Ruby Wax has urged chancellor George Osborne to plough more money into mental health services – warning that she fears for young people's futures.
The US-born comedian and writer, who has spoken openly about her own experiences of depression, told BuzzFeed News it was "unbelievable" that mental and physical conditions were still not being treated equally.
She is backing the cross-party Equality for Mental Health campaign which is demanding more investment in mental health services ahead of Osborne's spending review on 25 November.
Wax said: "It’s unbelievable that it’s 2015 and there isn’t parity between mental and physical health. They [the government] don’t comprehend that mental illness is a physical problem – it just happens to be your brain which is another organ.
"Mental illness is a brain disease. The brain influences every part of your body. If you take your brain away or bits of the brain, you’re no longer you. Unless they put money in to figure out what this disease is about, nothing will change."
According to the campaign, 75% of children and young people who experience a mental health problem don't get access to any treatment.
Wax said: "It just doesn't make sense. The brain contributes to most physical diseases. I’m not even starting on criminality, drug abuse, family violence."
Recent research by Manchester University also showed that suicides by mental health patients in Britain reached a 10-year high in 2013.
Asked whether she feared more suicides as a result of spending cuts, Wax said: "If nobody gets any help and there’s still so much shame attached because of the stigma, imagine what's going to happen to the next generation, imagine it.
"Watch what happens. They say that by 2020 it's going to be this kind of thing that has the highest mortality rate."
Wax said she had personally benefited from "medication and mindfulness" but conceded that most people would not be "lucky enough" to have access to a specialist like she did. Her message to the government? "If they deal with this, everything else will fall into place."
The cross-party campaign – also supported by film director Danny Boyle, screenwriter Richard Curtis, and Crystal Palace FC manager Alan Pardew – calls on ministers to increase investment in mental health services to help reduce suffering.
It was launched by Liberal Democrat ex-minister Norman Lamb, Tory MP Andrew Mitchell, and mental health campaigner Alastair Campbell. Around 1 in 4 people will experience a mental health problem in the course of a year, with depression and anxiety the most common conditions.
Lamb told BuzzFeed News: "The death toll from our failure as a society to support people with mental ill health is frightening and disgraceful. The idea there are still people who unnecessarily lose their lives is a stain on our society, really, and again makes the very powerful moral case for taking action."
Lamb said he was "massively worried" about the future of NHS mental health services. "This spending review is critical – it determines spending for the next four years from next April," he said.
"The NHS is under enormous pressure and if we don’t get this extra investment for mental health then actually we’ll slip back because the way the system works, you’ve got this complete inequality."
He said ministers "obsessed" so much over targets for A&E and cancer treatment that "in very tough financial circumstances, something else has to give so they trim a bit off mental health round the country".
"If we don’t get this money for mental health now, it will get worse," Lamb added. "It’s a crunch moment. It’s a family with a teenager with an eating disorder who is left waiting interminably to get access to treatment because there aren’t enough specialists available.
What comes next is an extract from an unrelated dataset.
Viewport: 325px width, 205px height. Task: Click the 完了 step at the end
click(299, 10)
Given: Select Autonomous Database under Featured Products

"It’s someone in a moment of mental health crisis who doesn’t get access to support immediately when they need it. Overwhelmingly it's about not getting access to treatment quickly and it will get worse. It costs the economy up to £100 billion a year. It’s economically stupid and morally wrong."
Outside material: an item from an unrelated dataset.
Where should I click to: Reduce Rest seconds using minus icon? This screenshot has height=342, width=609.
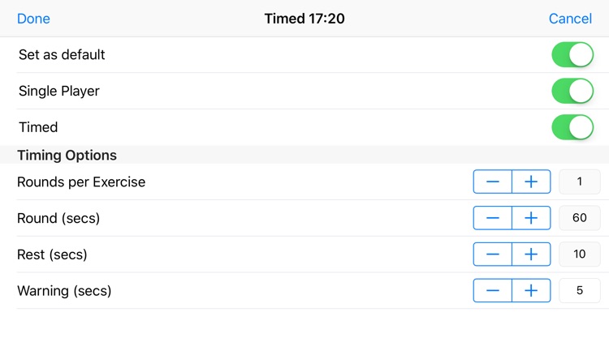coord(493,254)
Lamb also has personal experience of mental health problems. His oldest son, Archie, now 27, was diagnosed with obsessive compulsive disorder at the age of 16.
"OCD can be a massive disabling condition if it’s not treated," Lamb said. "There were times when he found it difficult to walk down the street, difficulty leaving the house. It has a massive, massive impact on your wellbeing and it has an impact on the whole family.
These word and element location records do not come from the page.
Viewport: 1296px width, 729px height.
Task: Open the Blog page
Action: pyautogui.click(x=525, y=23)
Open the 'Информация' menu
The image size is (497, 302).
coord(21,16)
"There were times we pretty much gave up on the NHS because of the time he had to wait for treatment. So my personal experience makes me driven to making sure that other families don’t go through the same nightmare and get access to treatment."
Campbell, an ambassador for anti-stigma campaign Time to Change, told BuzzFeed News: "I think this is an issue whose time really has come. I think people really understand that mental health is not treated as fairly as physical health and it's got to change.
"We're definitely winning the battle over the media's coverage of the issues, which has improved in recent years. We're getting more and more people who are willing to be open. My worry is that as we win the battle for greater understanding, that will lead to more demand for mental health services. That's why the government and the health service really has to step up.
"Everyone accepts there's a lot of pressure on money. But if you invest properly in mental health now, it will save so much money on social care, welfare and the criminal justice system." Is he confident the campaign can win extra funding? "Even with this lot I think we can."
Health secretary Jeremy Hunt said: "We fully welcome this campaign and the attention it brings to an area in which we have invested more money than ever before."